● Task description: In the records below, some lines hold the word "checkbox". Copy each of those lines.

● Data records:
########################################
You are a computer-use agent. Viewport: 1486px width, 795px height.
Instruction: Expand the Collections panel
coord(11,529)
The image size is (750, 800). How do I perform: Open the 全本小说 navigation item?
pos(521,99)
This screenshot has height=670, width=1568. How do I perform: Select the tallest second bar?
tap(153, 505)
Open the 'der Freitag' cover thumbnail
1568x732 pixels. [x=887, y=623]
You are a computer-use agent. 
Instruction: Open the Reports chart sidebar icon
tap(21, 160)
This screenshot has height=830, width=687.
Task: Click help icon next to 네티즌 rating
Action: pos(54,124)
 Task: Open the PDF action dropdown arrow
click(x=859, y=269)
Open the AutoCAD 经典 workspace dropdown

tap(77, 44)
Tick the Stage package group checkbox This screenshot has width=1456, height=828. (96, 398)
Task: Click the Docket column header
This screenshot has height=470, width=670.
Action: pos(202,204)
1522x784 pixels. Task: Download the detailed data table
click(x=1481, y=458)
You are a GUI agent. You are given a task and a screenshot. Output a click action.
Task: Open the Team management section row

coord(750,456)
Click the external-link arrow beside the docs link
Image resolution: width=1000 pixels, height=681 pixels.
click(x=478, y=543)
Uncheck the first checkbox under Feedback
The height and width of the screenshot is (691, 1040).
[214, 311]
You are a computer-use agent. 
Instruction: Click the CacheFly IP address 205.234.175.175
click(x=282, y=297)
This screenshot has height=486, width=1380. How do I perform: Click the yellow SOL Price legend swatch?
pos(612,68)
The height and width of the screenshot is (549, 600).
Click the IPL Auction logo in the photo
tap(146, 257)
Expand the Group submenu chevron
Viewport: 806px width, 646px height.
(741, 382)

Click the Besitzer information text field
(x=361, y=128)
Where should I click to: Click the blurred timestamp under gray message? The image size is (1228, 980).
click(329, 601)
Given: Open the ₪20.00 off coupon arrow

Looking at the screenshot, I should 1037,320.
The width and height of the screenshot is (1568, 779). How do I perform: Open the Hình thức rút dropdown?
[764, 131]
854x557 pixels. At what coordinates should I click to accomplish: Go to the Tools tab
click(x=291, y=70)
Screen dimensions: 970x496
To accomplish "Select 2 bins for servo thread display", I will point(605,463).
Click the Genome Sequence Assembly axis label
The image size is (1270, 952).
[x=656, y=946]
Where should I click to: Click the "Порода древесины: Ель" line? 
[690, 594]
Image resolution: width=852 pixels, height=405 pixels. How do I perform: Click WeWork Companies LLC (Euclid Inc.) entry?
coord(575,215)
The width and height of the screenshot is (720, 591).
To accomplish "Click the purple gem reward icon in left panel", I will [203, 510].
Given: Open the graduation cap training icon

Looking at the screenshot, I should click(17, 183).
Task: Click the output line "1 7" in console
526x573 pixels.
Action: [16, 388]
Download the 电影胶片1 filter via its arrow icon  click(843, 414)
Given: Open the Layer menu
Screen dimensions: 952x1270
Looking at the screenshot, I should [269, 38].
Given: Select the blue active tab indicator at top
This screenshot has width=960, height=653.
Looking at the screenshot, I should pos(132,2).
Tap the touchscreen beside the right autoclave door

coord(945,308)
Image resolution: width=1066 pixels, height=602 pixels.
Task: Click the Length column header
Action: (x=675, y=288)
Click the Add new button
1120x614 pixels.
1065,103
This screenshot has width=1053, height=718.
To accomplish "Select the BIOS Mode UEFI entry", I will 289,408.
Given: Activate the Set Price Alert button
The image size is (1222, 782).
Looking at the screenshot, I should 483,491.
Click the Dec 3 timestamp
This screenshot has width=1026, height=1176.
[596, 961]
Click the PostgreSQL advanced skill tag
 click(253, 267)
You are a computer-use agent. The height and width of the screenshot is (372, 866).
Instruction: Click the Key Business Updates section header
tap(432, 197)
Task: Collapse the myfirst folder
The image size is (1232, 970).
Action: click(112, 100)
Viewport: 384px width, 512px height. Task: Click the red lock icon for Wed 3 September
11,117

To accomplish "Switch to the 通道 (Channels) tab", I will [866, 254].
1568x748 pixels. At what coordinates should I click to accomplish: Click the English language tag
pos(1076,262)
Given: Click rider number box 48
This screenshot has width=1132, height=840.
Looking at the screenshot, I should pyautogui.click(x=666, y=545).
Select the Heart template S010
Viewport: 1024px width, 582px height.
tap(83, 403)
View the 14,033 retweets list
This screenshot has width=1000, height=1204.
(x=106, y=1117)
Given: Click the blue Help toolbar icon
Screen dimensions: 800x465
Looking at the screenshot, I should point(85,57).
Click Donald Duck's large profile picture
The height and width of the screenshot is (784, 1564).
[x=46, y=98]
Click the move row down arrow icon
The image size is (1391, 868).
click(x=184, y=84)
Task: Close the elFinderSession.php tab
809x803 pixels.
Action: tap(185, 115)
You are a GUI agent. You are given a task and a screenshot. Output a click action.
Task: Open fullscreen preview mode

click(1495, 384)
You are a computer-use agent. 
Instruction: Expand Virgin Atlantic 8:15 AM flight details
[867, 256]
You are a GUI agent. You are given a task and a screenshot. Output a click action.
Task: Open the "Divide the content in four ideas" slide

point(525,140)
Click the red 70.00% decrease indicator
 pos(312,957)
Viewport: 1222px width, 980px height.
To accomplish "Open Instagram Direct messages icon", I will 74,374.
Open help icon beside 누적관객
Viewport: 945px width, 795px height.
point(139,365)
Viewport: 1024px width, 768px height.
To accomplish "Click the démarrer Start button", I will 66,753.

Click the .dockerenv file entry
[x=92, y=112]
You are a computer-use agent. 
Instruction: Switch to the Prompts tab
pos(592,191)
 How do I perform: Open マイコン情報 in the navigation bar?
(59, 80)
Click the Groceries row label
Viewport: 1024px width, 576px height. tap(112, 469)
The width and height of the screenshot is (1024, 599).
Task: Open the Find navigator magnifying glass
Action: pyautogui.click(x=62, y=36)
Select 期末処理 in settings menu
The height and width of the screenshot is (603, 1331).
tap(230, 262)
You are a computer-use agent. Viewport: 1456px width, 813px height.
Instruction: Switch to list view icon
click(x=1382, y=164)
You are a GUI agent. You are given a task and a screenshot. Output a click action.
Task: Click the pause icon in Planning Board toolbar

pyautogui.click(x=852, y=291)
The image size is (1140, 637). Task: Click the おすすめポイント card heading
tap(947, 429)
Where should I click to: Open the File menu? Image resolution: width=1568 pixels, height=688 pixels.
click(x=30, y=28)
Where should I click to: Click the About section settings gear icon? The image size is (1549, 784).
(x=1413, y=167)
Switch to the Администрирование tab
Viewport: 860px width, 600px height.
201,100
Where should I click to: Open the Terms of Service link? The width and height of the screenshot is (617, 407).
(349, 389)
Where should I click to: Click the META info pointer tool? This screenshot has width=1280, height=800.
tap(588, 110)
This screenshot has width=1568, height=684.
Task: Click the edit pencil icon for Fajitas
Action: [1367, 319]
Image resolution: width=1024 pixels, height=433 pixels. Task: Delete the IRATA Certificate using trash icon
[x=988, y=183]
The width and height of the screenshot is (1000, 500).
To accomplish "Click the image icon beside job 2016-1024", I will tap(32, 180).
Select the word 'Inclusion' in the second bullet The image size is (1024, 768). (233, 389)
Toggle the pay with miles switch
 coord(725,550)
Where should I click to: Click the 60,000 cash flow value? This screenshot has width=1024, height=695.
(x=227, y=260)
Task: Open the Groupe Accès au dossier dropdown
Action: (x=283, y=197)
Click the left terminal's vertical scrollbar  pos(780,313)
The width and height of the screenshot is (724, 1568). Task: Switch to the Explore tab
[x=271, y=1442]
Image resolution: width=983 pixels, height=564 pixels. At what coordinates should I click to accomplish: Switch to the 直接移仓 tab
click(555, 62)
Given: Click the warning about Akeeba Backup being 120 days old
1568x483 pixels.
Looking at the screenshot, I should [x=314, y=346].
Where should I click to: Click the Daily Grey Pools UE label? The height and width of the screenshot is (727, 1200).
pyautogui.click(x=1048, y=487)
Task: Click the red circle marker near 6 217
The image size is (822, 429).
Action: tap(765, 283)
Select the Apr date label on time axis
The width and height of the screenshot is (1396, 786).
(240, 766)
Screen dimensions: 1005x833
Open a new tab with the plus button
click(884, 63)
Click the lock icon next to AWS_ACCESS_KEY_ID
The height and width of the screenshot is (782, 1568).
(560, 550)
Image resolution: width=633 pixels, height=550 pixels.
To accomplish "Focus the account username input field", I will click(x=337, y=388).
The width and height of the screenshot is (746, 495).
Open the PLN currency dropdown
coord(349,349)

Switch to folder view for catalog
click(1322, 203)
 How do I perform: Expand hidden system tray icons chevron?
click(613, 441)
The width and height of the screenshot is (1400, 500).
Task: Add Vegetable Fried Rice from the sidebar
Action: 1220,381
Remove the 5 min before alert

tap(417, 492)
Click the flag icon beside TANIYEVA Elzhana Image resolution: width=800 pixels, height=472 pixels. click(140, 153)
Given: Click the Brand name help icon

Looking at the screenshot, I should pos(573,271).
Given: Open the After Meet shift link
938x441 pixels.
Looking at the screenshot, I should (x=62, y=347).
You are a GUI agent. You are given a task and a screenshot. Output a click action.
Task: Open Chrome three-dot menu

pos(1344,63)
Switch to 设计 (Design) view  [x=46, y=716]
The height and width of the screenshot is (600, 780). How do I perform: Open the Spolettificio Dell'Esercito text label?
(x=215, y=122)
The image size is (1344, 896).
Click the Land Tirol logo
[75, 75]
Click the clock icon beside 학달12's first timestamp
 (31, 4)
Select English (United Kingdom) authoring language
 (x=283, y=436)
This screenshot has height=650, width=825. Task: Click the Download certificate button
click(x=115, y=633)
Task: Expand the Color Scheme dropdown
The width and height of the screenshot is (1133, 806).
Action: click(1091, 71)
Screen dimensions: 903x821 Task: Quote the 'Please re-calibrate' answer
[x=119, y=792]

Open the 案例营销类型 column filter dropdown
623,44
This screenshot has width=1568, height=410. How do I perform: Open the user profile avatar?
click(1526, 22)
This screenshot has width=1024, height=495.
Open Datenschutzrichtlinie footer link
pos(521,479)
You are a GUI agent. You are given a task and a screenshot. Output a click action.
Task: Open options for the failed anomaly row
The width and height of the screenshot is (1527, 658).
########################################
● Response:
Tick the Stage package group checkbox This screenshot has width=1456, height=828. (96, 398)
Uncheck the first checkbox under Feedback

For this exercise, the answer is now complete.